Rico Linhas Aéreas Flight 4815 was a domestic scheduled passenger flight from São Paulo de Olivença, via Tefé, to Manaus, the capital of Amazonas state, northwest Brazil. On 14 May 2004, the aircraft operating the flight, an Embraer EMB 120 Brasilia, crashed into the dense Amazon rainforest while on approach to Manaus. All 33 people on board were killed.

== Background ==
=== Aircraft ===
The aircraft involved, manufactured in 1988, was a twin-engine Embraer EMB 120ER registered as PTWRO. The engine, propeller, and aircraft logbooks were all up to date.

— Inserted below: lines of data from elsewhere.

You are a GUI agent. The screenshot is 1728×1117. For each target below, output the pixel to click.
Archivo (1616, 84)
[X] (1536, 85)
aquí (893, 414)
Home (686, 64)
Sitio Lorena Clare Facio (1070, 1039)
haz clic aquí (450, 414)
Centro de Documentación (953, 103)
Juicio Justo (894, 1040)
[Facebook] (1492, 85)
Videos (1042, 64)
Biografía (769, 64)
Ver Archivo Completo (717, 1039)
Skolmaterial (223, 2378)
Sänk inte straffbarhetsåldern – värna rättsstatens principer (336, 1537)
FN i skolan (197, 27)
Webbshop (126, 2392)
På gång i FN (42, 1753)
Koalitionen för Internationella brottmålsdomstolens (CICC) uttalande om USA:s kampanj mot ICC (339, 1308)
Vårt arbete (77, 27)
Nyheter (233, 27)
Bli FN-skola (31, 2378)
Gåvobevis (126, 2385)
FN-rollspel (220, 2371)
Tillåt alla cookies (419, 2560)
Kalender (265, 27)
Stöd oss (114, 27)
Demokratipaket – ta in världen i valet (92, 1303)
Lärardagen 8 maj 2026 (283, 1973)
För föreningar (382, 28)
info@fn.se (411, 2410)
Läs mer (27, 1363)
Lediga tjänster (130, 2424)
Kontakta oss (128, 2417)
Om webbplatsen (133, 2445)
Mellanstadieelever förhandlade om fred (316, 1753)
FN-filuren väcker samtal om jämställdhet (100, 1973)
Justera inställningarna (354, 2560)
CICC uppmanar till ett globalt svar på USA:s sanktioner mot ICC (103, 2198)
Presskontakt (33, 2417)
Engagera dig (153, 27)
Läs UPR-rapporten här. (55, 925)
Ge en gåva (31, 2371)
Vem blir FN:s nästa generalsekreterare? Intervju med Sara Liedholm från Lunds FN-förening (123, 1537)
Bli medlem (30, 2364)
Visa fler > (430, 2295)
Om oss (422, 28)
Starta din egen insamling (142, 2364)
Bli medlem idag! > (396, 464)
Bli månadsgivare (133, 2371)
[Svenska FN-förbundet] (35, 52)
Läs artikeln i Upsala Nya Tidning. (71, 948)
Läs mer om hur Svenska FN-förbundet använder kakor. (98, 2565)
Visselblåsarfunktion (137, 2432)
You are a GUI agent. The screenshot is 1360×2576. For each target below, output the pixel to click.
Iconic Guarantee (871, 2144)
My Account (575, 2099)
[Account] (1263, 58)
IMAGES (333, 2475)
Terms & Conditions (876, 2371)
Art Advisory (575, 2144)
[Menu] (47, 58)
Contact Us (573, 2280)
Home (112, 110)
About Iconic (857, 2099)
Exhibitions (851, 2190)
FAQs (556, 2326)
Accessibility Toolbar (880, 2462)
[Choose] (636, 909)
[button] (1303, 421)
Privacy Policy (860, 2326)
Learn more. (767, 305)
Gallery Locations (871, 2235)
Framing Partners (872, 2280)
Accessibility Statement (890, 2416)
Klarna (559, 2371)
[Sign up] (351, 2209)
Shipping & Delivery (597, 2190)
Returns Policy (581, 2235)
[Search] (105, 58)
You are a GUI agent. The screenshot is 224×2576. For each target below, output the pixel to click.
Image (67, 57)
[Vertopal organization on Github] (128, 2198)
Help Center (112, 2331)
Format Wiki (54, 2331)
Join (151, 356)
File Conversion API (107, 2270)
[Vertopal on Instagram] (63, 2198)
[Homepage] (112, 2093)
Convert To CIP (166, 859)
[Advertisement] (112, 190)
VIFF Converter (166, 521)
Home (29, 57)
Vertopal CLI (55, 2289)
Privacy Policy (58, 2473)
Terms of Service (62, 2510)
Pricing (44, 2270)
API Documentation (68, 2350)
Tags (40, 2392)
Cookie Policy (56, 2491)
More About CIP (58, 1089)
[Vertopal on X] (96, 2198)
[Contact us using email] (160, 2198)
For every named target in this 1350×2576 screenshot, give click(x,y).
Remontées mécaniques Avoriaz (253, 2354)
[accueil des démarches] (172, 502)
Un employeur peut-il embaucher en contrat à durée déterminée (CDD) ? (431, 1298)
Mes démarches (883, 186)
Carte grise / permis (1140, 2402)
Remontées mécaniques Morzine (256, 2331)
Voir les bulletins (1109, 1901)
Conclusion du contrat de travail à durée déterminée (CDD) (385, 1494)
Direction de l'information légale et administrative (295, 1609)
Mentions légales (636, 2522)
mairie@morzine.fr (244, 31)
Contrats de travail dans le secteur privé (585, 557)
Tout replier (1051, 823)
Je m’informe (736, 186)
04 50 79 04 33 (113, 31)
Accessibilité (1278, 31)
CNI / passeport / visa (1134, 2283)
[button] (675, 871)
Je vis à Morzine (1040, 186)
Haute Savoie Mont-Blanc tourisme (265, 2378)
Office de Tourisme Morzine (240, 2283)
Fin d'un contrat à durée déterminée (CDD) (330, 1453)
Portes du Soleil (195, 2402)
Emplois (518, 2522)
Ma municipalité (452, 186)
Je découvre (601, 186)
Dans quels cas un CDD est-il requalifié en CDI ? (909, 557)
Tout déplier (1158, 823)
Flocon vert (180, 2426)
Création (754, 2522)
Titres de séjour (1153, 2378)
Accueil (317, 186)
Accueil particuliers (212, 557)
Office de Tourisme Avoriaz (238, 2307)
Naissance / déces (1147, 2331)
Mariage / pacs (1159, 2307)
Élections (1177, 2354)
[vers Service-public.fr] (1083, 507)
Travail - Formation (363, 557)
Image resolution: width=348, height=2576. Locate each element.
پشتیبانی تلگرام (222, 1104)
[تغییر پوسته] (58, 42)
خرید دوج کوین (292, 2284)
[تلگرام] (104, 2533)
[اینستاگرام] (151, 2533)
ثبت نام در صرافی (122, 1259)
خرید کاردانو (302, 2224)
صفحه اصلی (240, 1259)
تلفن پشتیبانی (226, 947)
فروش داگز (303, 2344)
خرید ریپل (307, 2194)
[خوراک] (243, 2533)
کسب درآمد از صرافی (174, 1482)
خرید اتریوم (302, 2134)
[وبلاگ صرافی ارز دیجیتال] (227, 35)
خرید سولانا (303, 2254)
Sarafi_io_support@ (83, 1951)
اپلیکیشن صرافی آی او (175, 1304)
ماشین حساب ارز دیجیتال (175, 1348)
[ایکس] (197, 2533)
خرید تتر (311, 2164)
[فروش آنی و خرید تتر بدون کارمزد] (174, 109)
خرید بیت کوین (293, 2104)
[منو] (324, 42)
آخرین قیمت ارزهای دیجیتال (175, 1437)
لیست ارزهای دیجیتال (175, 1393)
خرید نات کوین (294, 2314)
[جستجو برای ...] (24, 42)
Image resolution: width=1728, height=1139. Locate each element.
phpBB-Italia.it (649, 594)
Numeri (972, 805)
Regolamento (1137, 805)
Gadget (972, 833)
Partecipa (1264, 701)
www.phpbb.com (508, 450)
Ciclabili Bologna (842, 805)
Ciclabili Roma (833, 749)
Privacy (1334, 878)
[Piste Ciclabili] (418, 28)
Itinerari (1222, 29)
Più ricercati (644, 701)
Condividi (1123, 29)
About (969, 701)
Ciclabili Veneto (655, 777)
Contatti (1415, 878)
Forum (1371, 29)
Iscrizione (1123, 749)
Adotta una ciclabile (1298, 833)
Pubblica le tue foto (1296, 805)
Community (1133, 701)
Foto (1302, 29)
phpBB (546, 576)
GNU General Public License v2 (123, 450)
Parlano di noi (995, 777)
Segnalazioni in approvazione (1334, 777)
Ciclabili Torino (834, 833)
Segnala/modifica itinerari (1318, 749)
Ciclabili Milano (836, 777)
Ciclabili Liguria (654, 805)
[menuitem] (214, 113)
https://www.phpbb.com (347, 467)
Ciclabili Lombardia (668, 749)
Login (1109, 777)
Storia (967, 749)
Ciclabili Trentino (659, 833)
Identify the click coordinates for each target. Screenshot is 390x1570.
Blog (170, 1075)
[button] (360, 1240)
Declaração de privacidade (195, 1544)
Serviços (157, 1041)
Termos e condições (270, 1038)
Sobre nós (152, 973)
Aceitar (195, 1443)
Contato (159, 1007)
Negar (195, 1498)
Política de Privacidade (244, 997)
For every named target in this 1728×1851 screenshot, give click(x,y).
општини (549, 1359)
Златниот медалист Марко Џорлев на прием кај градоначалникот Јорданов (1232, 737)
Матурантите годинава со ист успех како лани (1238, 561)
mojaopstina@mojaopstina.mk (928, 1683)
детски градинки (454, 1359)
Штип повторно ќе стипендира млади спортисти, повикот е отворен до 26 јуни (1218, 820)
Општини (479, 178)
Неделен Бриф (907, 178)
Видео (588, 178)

=== Passengers and crew ===
There were 30 passengers and 3 crew members on board the aircraft. The captain of the flight had over 19,000 flight hours, 5,819 of which were on this type of aircraft. The first officer had almost 12,000 flight hours, of which 4,637 were on this type of aircraft. Both pilots were qualified and experienced enough to operate the flight.

==Accident==
The aircraft departed Tefé Airport at 17:30 AMT (UTC−04:00) en route to Eduardo Gomes International Airport, Manaus. At 18:26, 64 nmi away from the airport, the aircraft was cleared to descend to 8000 ft, and subsequently cleared to 2000 ft. At 18:31, in order to maintain separation from another aircraft, the flight was placed under radar vectoring and instructed to follow certain headings. At 18:34, the aircraft was given its last heading guidance, still instructed to maintain 2,000 feet, and at 18:35:03 the crew confirmed these instructions. This was the final contact between the flight and air traffic control. Less than 30 seconds later the CVR recording ended when the aircraft impacted an equatorial forest at an altitude of 550 ft, wings level, at over 250 kn. All 33 passengers and crew were killed.

== Aftermath ==
The next day, at 00:10, after a six-hour search near the river of Rio Negro, local emergency services located the crash site with rescue teams arriving there at 00:28, reporting that the aircraft had been destroyed with all occupants having been killed.

== Investigation ==
Investigators managed to locate the aircraft's digital flight data recorder (DFDR) and cockpit voice recorder (CVR). Due to the severity of the destruction at the crash site, the aircraft's digital flight data acquisition unit (DFDAU) could not be found. Although the DFDR's outer casing was badly damaged by the crash, the inner protective casing was intact. Both flight recorders were sent to Embraer, but were too damaged to carry out a proper reading. The recorders were then sent to the National Transportation Safety Board's (NTSB) laboratories in Washington, DC, United States, where an attempt at reading the DFDR was unsuccessful due to the recording head being dirty. The readout of the CVR was successful.